(Text excerpt):
::::::::::
Inhibition of dengue protease by antiviral peptide-fusion protein
Dengue NS2B-NS3 protease (NS2B-NS3pro) assay was carried out to evaluate the inhibition potential of the peptides individually or as peptide-fusion protein. The results showed that all peptides exhibited significant dose-dependent inhibition against dengue NS2B-NS3pro (Fig. 2). The peptide-fusion protein showed significantly higher inhibition potential against dengue NS2B-NS3pro (IC50, 0.50±0.1 μM) compared to individual MAP30 (IC50, 2.3±0.5 μM), PG1 (IC50, 11.6±2.1 μM) and PLSN (IC50, 10.0±1.8 μM) (Fig. 2).
Recombinant dengue NS2B-NS3pro was produce in E. coli and used in an end point reaction mixture with fluorogenic peptide substrate, antiviral peptides of varying concentrations and buffer. The antiviral peptides showed significant dose-dependent inhibition towards dengue NS2B-NS3pro. The peptide-fusion protein inhibited dengue protease at IC50 value lower than MAP30, PG1 and PLSN.
Evaluation of peptide cytotoxicity
Toxicity was measured to determine the maximum non-toxic dose (MNTD) of the inhibitory peptides. Besides the undesired effect, toxicity could induce cellular alterations that decrease the formation of plaques leading to false interpretation of antiviral activity. Toxic effects ranged from no evidence to minimal toxicity for different peptides when compared to untreated control cells. In order to evaluate the anti-dengue properties of the peptide-fusion protein in comparison to the peptides acting individually, all peptides were first subjected to a toxicity test. In this study, the MNTD values were determined using serially diluted peptides followed by further optimization in order to achieve a specific cytotoxic concentration. The MNTD value of each peptide obtained through the optimization steps are presented in Figure 3. The MNTD value of PG1 (25.0±4.1 μM), PLSN (20.0±3.2 μM), MAP30 (0.80±0.2 μM) and PG1-MAP30-PLSN (0.67±0.2 μM) were used in the following experiments.
Toxicity was measured to determine the maximal non-toxic dose test (MNTD) value of the inhibitory peptides, which is the highest concentration of the peptide that causes minimal toxic effects on the cells. This assay was carried out by seeding Vero cells at 1×104 cells/well in triplicates and treated with increased concentrations of antiviral peptides. The cell culture was analyzed after 72 h using Non-Radioactive Cell Proliferation assay. In this study, the peptide concentration that showed 90% and above of the cell viability was considered as the MNTD value, assuming that approximately 90% of the cells were healthy.
::::::::::
(Information shown):
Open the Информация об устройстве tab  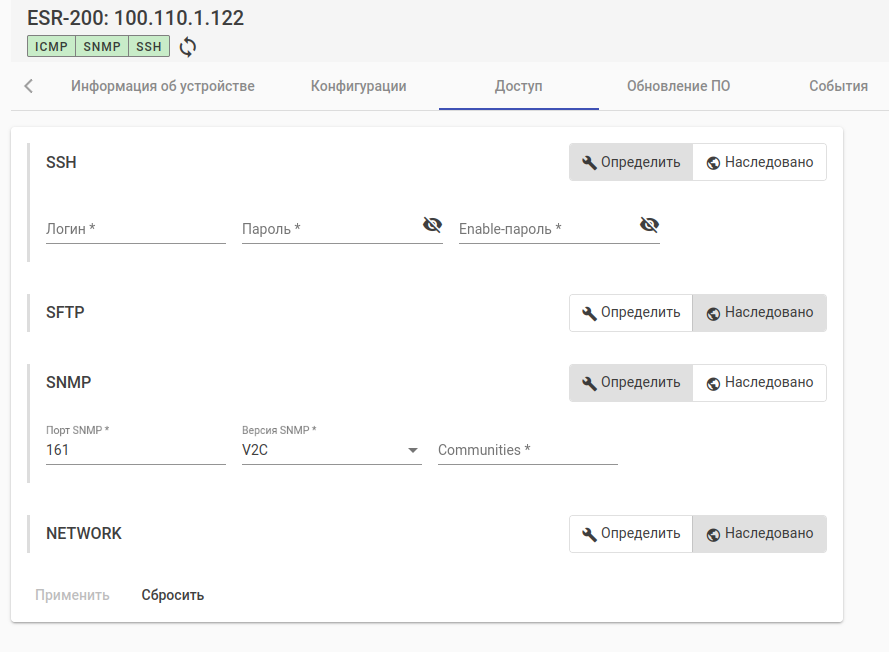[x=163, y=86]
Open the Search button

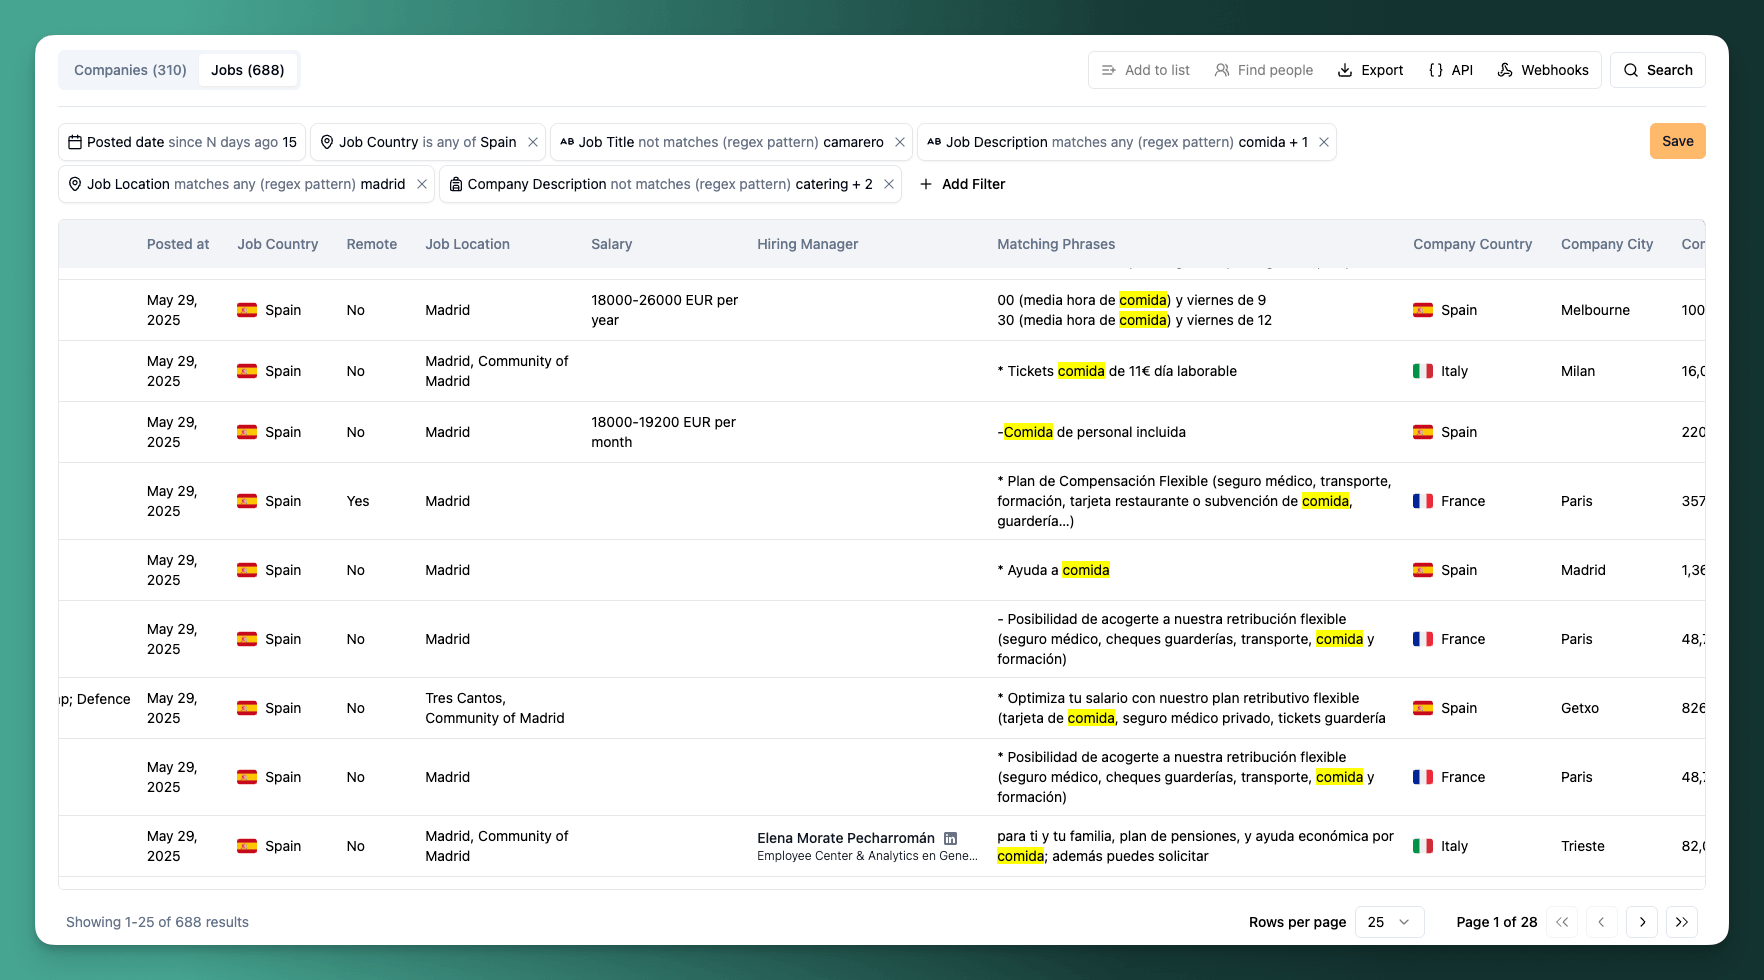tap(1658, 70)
::::::::::
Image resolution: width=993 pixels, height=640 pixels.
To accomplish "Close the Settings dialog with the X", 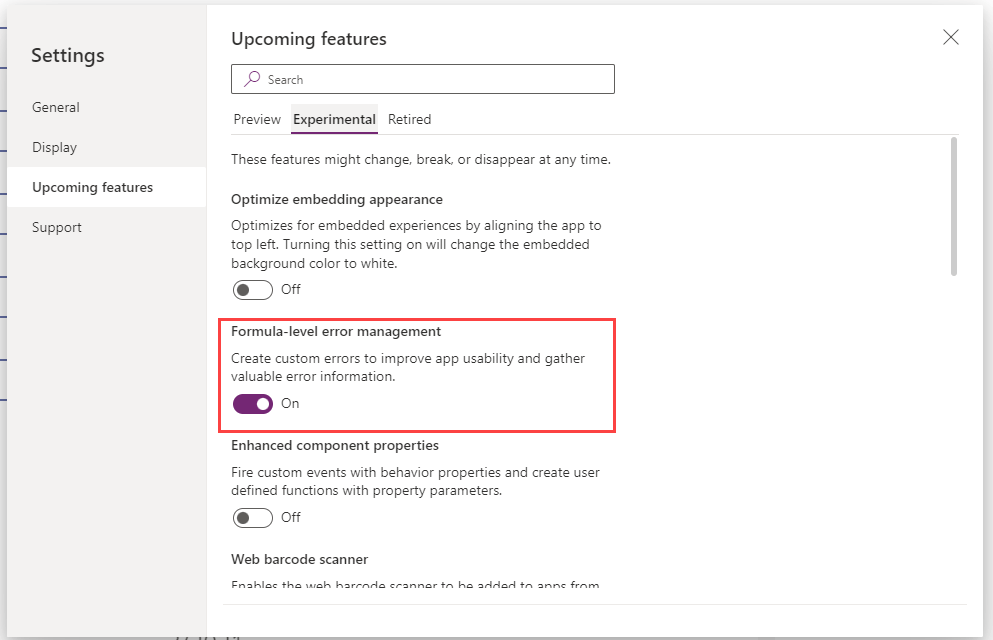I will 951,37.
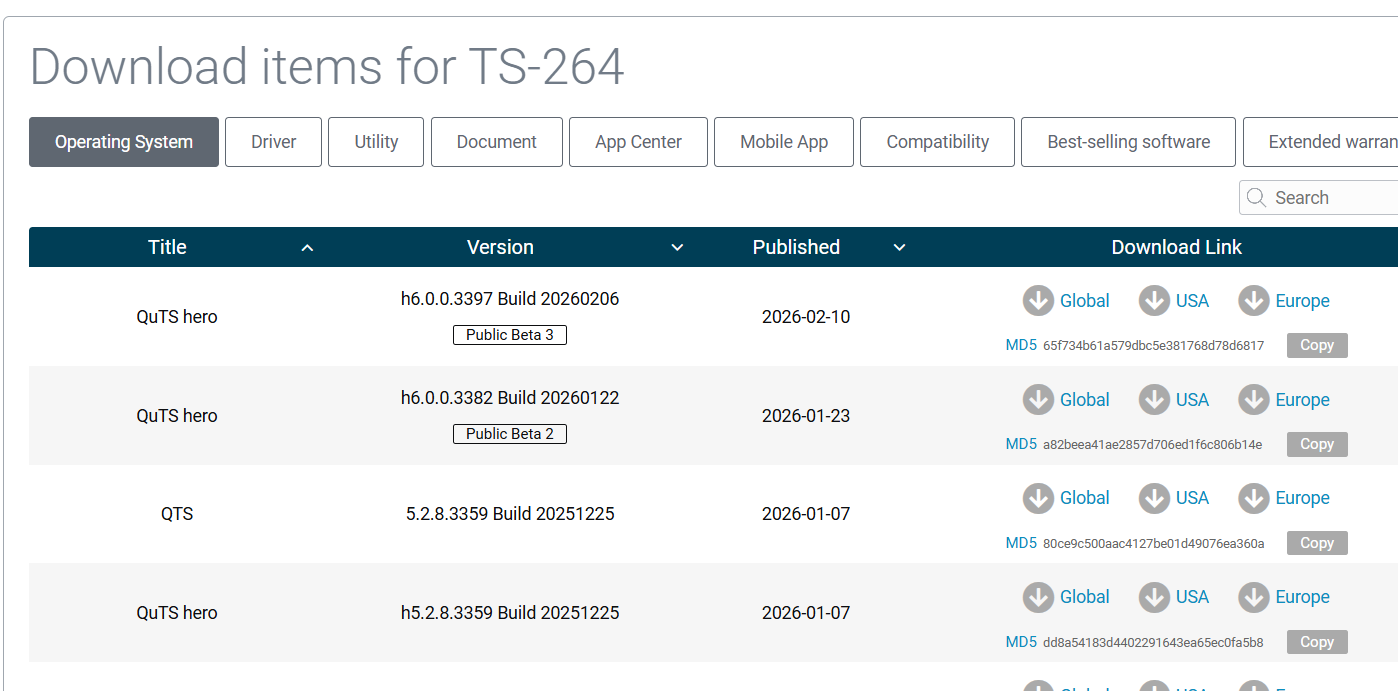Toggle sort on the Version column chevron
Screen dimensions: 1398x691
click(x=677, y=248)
::::::::::
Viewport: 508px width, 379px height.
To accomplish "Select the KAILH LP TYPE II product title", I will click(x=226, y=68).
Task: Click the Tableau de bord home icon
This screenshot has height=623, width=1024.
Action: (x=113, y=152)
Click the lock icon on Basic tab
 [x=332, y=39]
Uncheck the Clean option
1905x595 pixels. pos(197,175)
::::::::::
(To do): Copy the dengue peptide text word for word from "Toxicity was measured to determine the maximal" up to and including "cells were healthy.".

(Exercise answer):
Toxicity was measured to determine the maximal non-toxic dose test (MNTD) value of the inhibitory peptides, which is the highest concentration of the peptide that causes minimal toxic effects on the cells. This assay was carried out by seeding Vero cells at 1×104 cells/well in triplicates and treated with increased concentrations of antiviral peptides. The cell culture was analyzed after 72 h using Non-Radioactive Cell Proliferation assay. In this study, the peptide concentration that showed 90% and above of the cell viability was considered as the MNTD value, assuming that approximately 90% of the cells were healthy.